*** Exercise material ***
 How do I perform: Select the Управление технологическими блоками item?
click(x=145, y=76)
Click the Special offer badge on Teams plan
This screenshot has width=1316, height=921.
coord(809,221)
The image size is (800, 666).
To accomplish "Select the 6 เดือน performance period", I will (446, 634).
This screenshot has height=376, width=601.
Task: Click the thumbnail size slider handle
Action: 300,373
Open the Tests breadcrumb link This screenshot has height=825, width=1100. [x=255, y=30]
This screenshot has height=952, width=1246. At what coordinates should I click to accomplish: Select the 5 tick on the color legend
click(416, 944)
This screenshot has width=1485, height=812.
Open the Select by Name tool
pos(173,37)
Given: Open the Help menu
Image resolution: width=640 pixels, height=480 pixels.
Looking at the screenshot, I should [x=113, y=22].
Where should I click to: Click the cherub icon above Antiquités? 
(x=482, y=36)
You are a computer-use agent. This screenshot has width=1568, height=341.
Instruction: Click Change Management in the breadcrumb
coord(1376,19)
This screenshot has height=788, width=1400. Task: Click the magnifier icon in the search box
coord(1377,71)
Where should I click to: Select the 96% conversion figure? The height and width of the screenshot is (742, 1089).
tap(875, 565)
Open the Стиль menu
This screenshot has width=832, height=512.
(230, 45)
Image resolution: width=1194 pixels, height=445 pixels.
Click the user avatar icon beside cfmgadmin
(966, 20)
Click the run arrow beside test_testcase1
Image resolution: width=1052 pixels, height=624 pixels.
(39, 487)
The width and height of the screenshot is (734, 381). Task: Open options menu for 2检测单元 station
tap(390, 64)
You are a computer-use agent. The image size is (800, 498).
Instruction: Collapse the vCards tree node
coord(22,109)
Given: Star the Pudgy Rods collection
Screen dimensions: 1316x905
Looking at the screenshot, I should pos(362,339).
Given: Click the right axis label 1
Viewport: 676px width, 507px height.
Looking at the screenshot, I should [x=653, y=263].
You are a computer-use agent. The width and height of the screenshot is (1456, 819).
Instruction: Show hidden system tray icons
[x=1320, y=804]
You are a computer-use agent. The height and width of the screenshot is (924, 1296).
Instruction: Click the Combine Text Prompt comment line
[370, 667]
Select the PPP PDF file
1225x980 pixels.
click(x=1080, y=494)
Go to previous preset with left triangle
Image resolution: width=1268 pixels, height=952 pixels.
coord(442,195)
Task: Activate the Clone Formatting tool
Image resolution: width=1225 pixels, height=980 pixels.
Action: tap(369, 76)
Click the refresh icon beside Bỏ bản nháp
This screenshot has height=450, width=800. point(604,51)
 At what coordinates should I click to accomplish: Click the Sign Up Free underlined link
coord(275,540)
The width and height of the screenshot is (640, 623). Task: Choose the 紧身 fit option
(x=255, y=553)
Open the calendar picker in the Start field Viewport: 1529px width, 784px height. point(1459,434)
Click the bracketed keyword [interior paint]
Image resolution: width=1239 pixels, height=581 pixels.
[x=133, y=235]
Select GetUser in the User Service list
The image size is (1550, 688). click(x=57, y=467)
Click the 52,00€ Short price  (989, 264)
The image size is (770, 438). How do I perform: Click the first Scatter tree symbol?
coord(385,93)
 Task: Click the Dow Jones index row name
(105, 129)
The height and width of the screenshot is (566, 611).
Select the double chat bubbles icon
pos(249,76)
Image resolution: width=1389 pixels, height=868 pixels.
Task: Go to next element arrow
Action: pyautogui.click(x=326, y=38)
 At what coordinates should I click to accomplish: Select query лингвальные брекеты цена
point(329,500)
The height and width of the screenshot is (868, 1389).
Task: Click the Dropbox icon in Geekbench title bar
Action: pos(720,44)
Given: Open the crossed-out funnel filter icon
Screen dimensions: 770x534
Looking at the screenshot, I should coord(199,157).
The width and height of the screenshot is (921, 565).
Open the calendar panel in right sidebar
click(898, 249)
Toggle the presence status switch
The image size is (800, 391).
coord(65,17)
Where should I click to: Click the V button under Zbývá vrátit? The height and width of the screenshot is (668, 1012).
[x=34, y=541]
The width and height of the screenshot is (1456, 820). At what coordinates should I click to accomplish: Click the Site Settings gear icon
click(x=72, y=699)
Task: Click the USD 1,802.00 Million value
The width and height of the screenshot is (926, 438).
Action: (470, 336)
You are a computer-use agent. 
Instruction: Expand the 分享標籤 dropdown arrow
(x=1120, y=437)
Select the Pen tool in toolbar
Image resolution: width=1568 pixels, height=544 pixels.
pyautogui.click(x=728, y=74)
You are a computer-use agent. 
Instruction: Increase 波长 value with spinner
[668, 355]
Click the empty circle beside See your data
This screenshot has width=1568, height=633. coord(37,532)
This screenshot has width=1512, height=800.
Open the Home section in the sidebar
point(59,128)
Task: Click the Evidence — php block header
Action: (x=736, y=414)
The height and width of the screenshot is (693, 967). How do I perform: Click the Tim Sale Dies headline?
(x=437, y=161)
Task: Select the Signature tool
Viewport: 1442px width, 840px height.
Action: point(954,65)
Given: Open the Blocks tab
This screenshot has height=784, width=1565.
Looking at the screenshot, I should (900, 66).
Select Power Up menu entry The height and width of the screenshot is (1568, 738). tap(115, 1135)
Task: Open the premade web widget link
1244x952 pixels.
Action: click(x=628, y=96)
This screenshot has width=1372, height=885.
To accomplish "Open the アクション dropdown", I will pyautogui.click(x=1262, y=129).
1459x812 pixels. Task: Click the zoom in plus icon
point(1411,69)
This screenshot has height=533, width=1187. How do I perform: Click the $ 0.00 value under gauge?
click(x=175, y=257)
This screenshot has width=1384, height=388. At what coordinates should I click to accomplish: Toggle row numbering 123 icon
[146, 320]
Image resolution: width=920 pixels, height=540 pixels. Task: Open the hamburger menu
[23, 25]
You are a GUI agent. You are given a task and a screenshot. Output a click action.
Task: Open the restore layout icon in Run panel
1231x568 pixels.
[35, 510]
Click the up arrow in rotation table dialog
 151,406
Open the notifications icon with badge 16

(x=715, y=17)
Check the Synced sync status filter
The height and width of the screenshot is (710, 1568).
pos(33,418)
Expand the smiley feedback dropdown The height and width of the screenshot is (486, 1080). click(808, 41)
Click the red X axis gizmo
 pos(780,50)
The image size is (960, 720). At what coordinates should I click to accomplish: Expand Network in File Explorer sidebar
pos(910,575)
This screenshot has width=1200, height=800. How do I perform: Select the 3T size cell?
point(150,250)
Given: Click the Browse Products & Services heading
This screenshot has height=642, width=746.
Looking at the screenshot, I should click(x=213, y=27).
***
Retype the stretch of items from the line containing "Given: Star the Pudgy Rods collection" through the line containing "coord(275,540)", keeping both of those lines.

▶ **Finished exercise**:
Given: Star the Pudgy Rods collection
Screen dimensions: 1316x905
Looking at the screenshot, I should pos(362,339).
Given: Click the right axis label 1
Viewport: 676px width, 507px height.
Looking at the screenshot, I should [x=653, y=263].
You are a computer-use agent. The width and height of the screenshot is (1456, 819).
Instruction: Show hidden system tray icons
[x=1320, y=804]
You are a computer-use agent. The height and width of the screenshot is (924, 1296).
Instruction: Click the Combine Text Prompt comment line
[370, 667]
Select the PPP PDF file
1225x980 pixels.
click(x=1080, y=494)
Go to previous preset with left triangle
Image resolution: width=1268 pixels, height=952 pixels.
coord(442,195)
Task: Activate the Clone Formatting tool
Image resolution: width=1225 pixels, height=980 pixels.
Action: tap(369, 76)
Click the refresh icon beside Bỏ bản nháp
This screenshot has height=450, width=800. point(604,51)
 At what coordinates should I click to accomplish: Click the Sign Up Free underlined link
coord(275,540)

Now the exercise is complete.